Last week I was in the hospital, where I was pronounced terminally ill. After being sent to the hospice, they said my terminal illness was not "acute enough" to warrant taking up a bed and a room. Now, I'm facing homelessness.


Nevertheless...I can't escape the urge to write...

Tuesday, January 12, 2010

Thank You, Sunshine

When my mother died in February of 2006, I spent many a night asking myself if all that she was--all that she had the potential to be--had died with her. A few months later, I found myself discussing a similar topic with someone who would later become a very dear friend indeed. He and I spoke about our individual longings, pondering the question of whether one truly could "follow his [or her] heart. Of late, I have found myself lying in bed tormented by the question of whether my mother, Ms. Katie, was aware of the impact she made upon this world in her brief seventy-four year occupation upon it...and if my own four decades have by any means impacted upon this same world in any positive way.

This past week, I have been fortunate enough to have had the encouragement of someone I both admire and trust. And, he has assured me that my presence--as a person and a writer--made some small difference in his life. Realistically, it is more than feasible that he would only say as much to bring succor to me during this time, when my fate is uncertain and my future, ultimately, bleak. (After all, I have had the sinking suspicion on more than one occasion that this particular "friend" is more than capable of telling a whopper of a tall tale when it suits his purposes!) Even so, the fact that I now sit furiously scribbling the words forming in my hazy recesses of my oxygen-starved brain tells me that I have been given at least the hope that if I do depart from this Earth in the near future, my time here was not completely wasted.

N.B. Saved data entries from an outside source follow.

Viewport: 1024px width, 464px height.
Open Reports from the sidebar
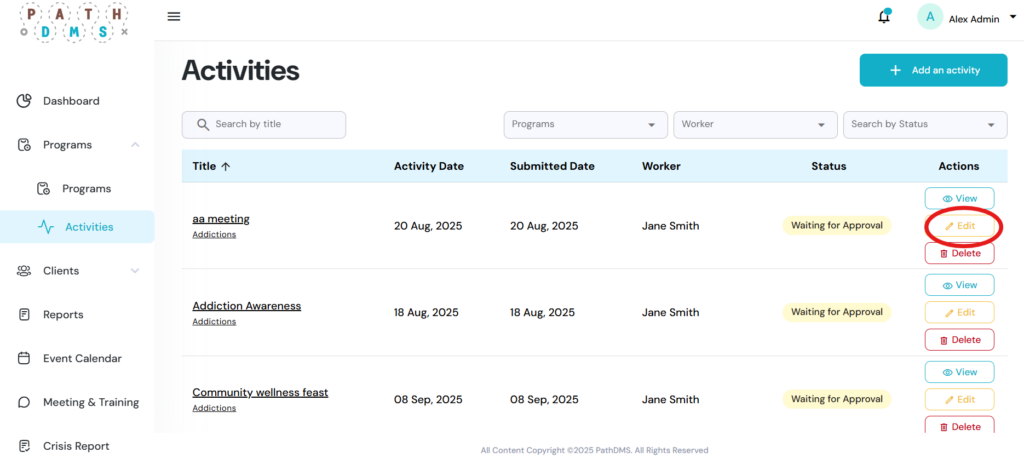(62, 315)
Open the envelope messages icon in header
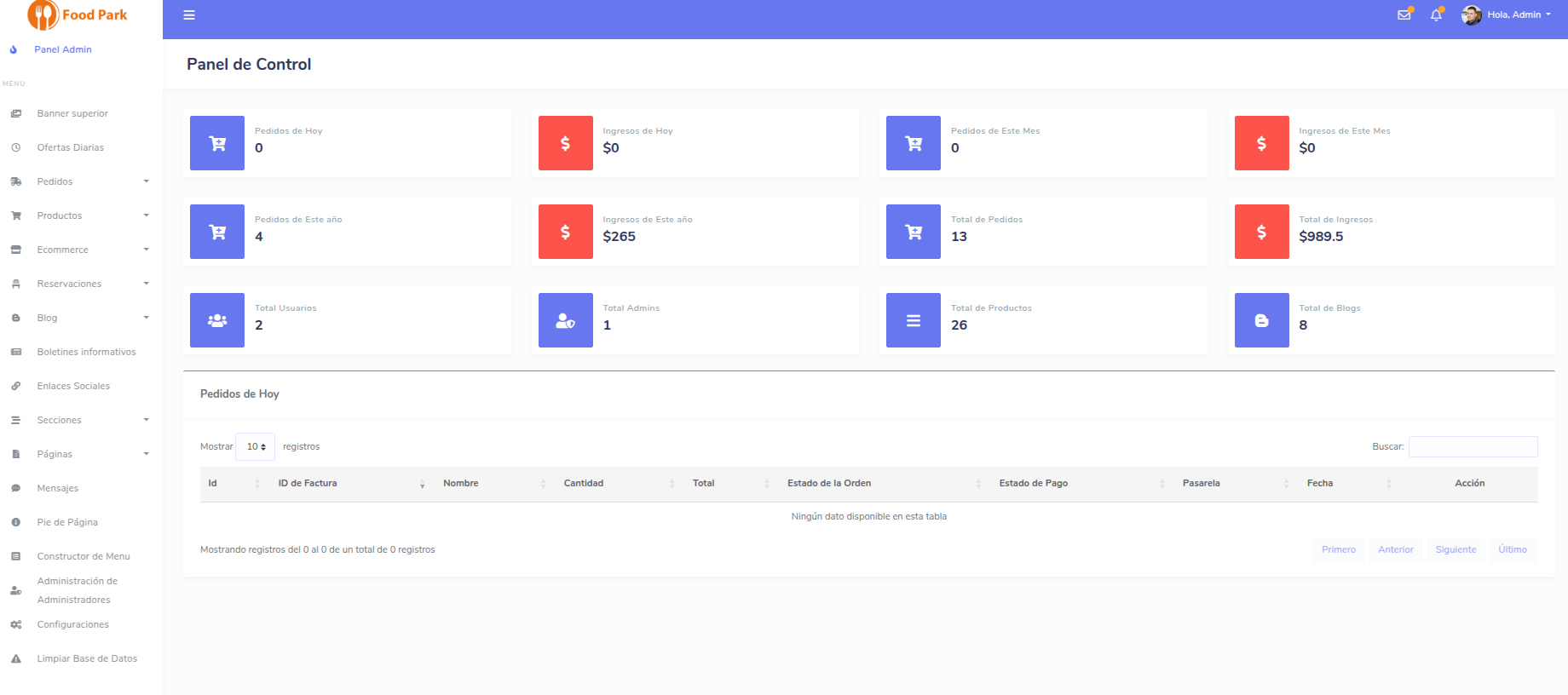Screen dimensions: 1568x695 [1404, 15]
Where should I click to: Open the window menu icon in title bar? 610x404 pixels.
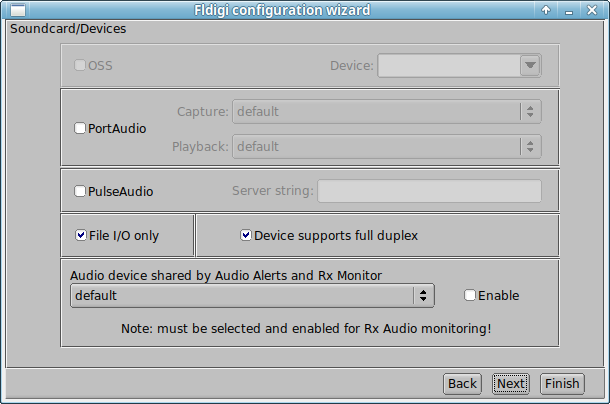pyautogui.click(x=18, y=10)
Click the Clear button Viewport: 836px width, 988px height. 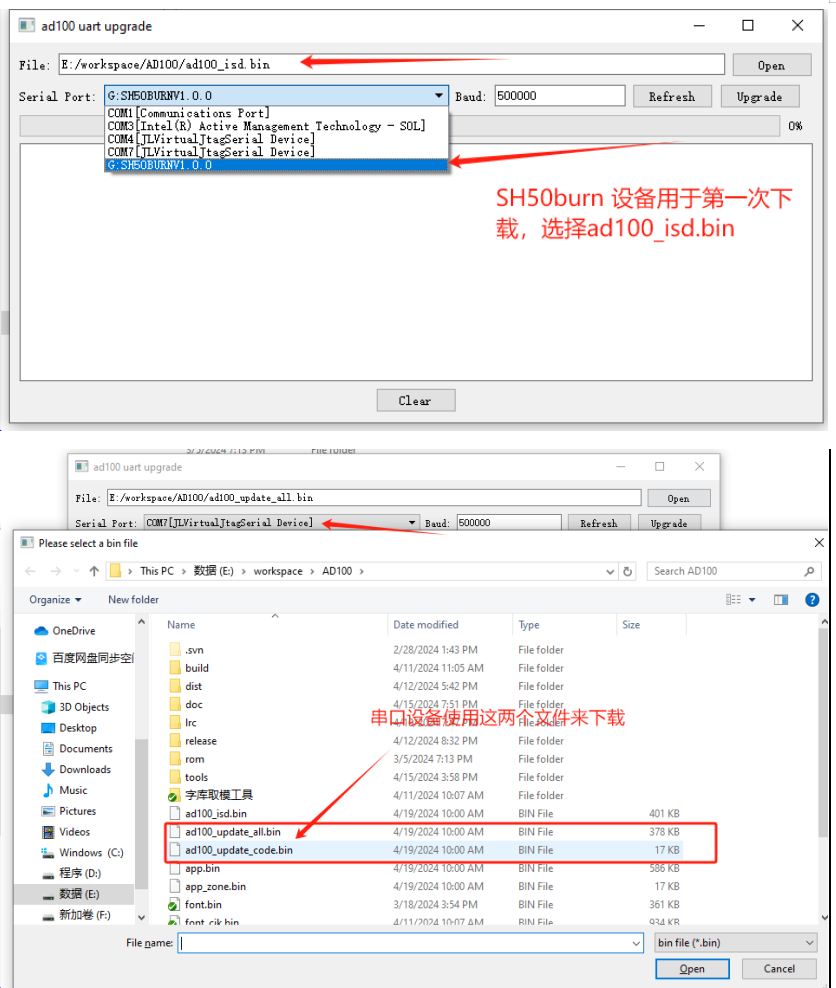coord(416,401)
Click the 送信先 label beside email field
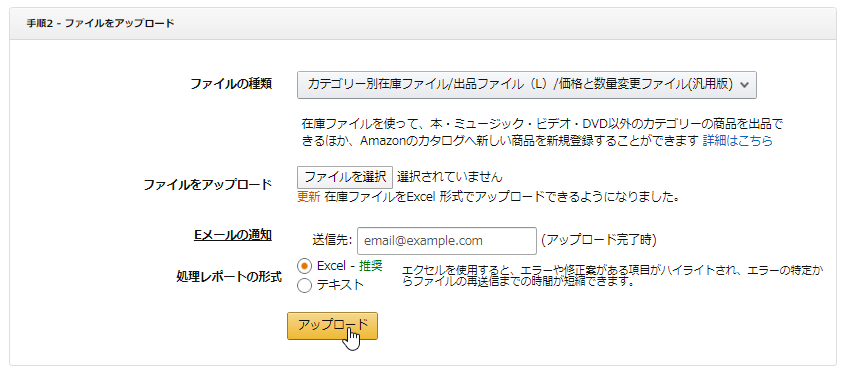This screenshot has height=374, width=845. pos(332,240)
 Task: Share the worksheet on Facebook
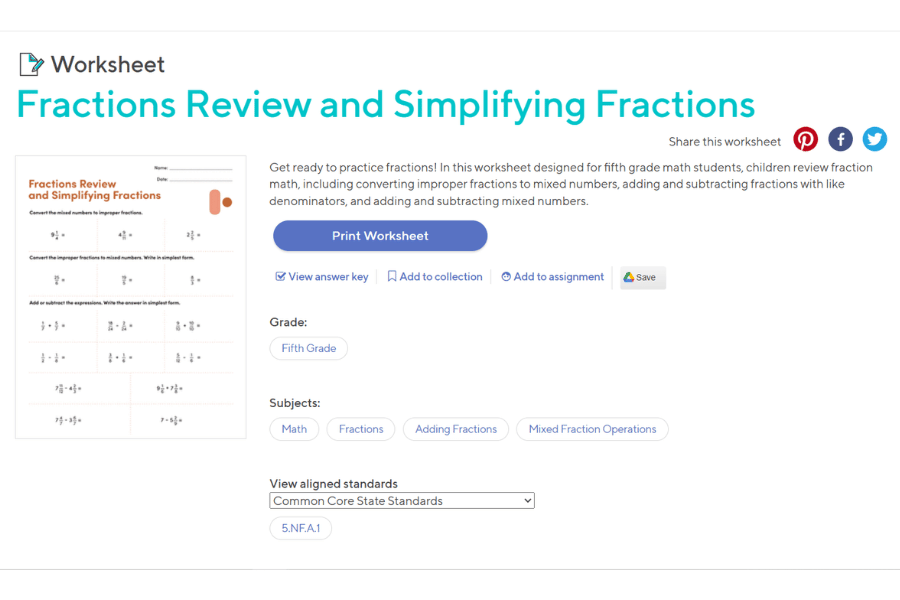point(840,139)
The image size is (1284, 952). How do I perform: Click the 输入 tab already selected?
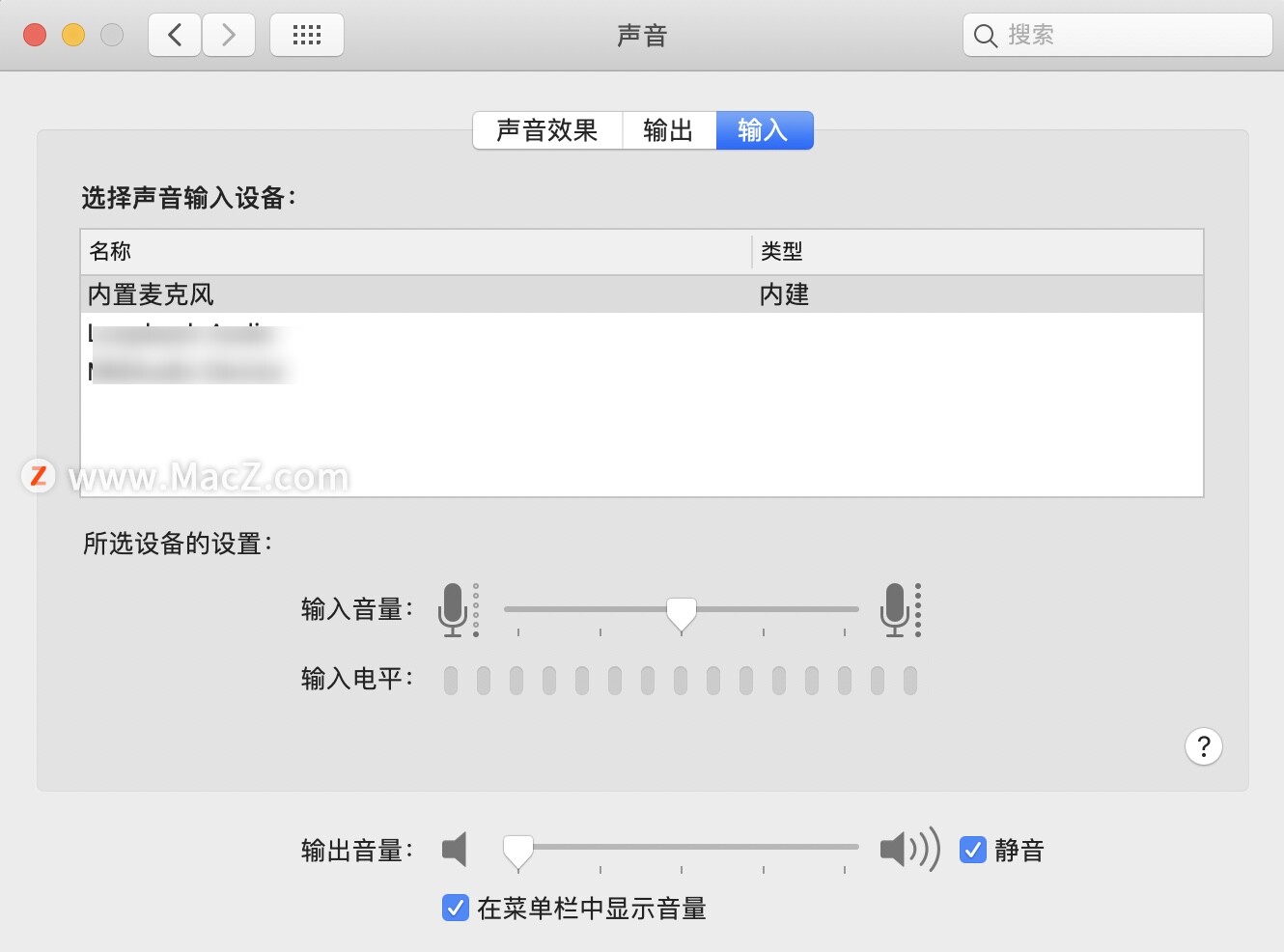click(764, 130)
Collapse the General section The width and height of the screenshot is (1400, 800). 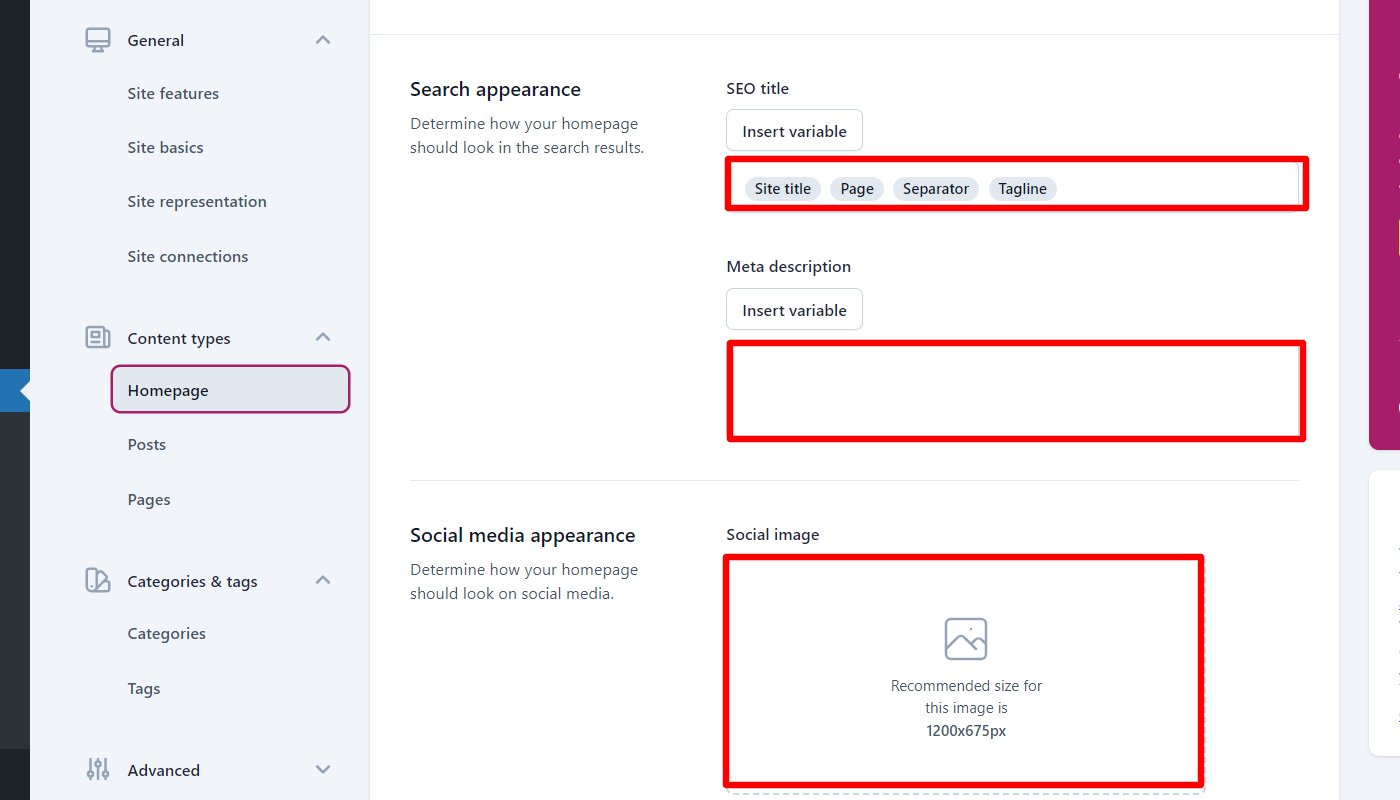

My mother may not have had that assurance.

For that very reason, I am all the more grateful that someone took the time to make sure that I have.

Friday, January 1, 2010

2010


Does anyone else remember those last years in the 1990's, when the whole world seemed convinced that the second 1999 ended, the Earth would rock on its axis (tipping, in the process, California into the Pacific), the planes would fall from the sky, the nuclear weapons would simultaneously activate themselves, and we would all die in a heap?

Okay, it is pretty clear in hindsight that we were all a bit naive in those fears. Even so, the sensations they evoked, the hunger to live, the building excitement which coexisted with that streak of realism (the inner voice that jeered at us every time the question, "What if...?" popped into our heads regarding that whole Careening California thing) which kept each of us fixedly pointed towards the future despite even the most dire predictions...thrived. We all wanted to LIVE, to believe in the magic of the future--eager to see what "Y2K" would yield....

This morning, I awoke to new confidence and determination. For a while now, I have battled my own doubts as a writer, as an editor, as a human being with something vital or unique to contribute to the "literary" world. Perhaps everyone who puts "pen to paper" does, regardless of commercial success (or failure). Yet today--even though the changing of years has not had much of an impact, quite frankly, on my attitudes or "psyche" in quite some time--I was honestly swept away on a tide of frenetic anticipation, unable to sit or stand, move or remain still, sleep or fully awaken in my utter conviction that something new, something startling, something significant awaited me.

Thus, here I sit, beginning yet another short story, entering yet another contest, jotting down yet another idea for another literary "piece," and it feels good!

It feels right.

Here's wishing anyone who stops by my disorganized little thought pool the best and brightest 2010. New beginnings await us all...and I would like to believe that piece, prosperity, and the fulfillment of a wealth of our desires lie just beyond that compelling new horizon.